Saito, an expert on the legal history of race and the application of the plenary power doctrine to immigration law, told HuffPost Trump’s proposal mirrored the Chinese Exclusion Act.

“I don’t think this is significantly different,” Saito said of Trump’s call to reject all Muslim visitors to the United States. “It is targeting people on the basis of religion rather than national origin. But we all know that this particular targeting of Muslims is highly racialized and tied to national origins. So I think it’s very similar.

“To me the important thing to look at here is not just how blatantly racist Trump’s position is,” Saito continued, “but how this proposal is an extension of this entire body of law that we’ve had for the last 130 years or so. If you’re willing to accept a body of laws that racializes and excludes people, then you shouldn’t be surprised when someone takes it to its logical extreme.”

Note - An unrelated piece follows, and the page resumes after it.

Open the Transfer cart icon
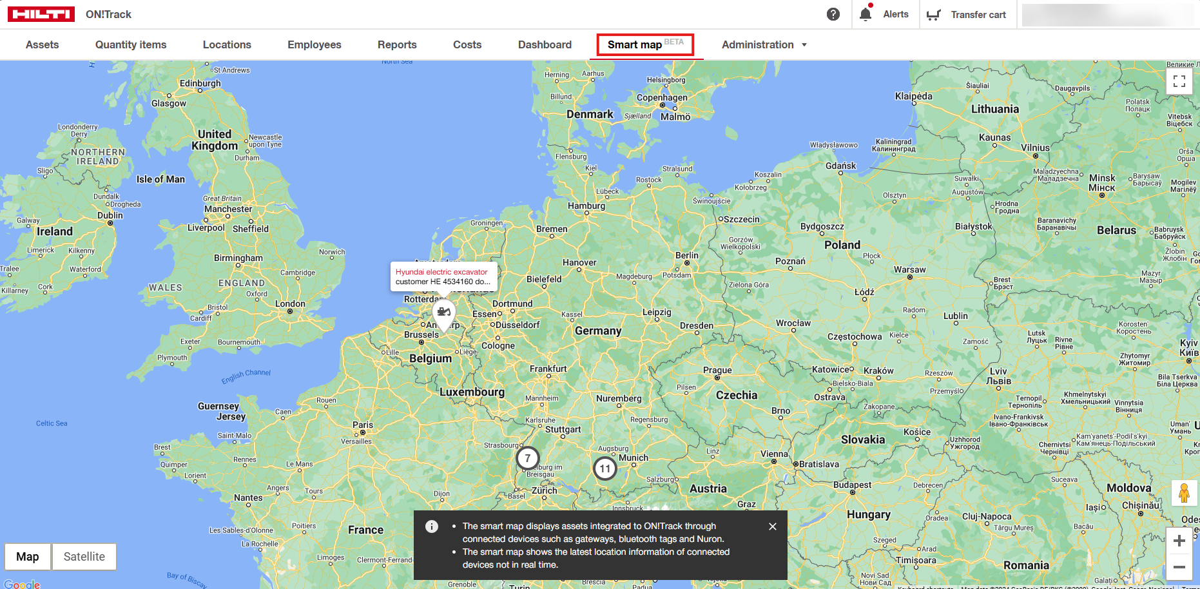Screen dimensions: 1200x589 (x=933, y=15)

Stephen Legomsky, former general counsel for U.S. Citizenship and Immigration Services, agreed that the Supreme Court’s decision in upholding the Chinese Exclusion Act would allow for a Trump-style mass exclusion of Muslim visitors to the United States. He noted that Congress would have to pass legislation to carry it out.

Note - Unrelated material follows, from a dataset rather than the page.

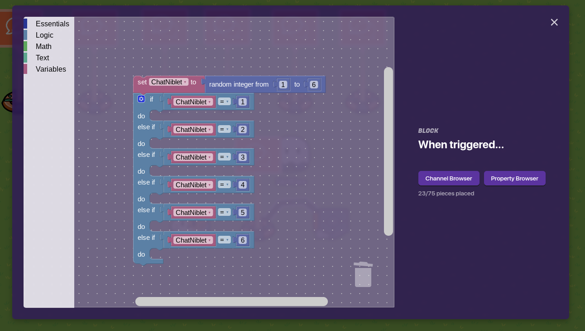
Task: Change the operator dropdown in the row comparing to 6
Action: click(224, 240)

“The [Supreme] Court over 100 years ago did uphold racial discrimination in immigration,” Legomsky, who now works as a professor at the Washington University School of Law, told HuffPost. “But if Trump means he would do it unilaterally as president, he clearly has no legal authority to do that. Congress spells out who may immigrate and who may not. That’s not a presidential decision.”

Legomsky added that Trump’s call to extend the exclusion to Muslims visiting on tourist visas would be very difficult to implement, if Trump were to convince Congress to pass such a law.

“We have tens of millions of tourists coming to the United States every year,” Legomsky said. “So how he plans to screen them to determine their religion is a mystery.”

Trump’s proposed plan would, however, raise constitutional questions if Muslim U.S. citizens were to travel abroad and then be barred from reentering. The billionaire real estate mogul hasn't clarified such details.

When the Associated Press asked the Trump campaign if the proposal would include U.S. citizens who practice Islam and travel abroad or serve in the military, Trump responded through a campaign spokeswoman saying: "Because I am so politically correct, I would never be the one to say. You figure it out!"

Trump issued his call for a ban on Muslim visitors in response to recent terrorist attacks in Paris and San Bernardino, California.

Nearly a quarter of the world's population practices Islam.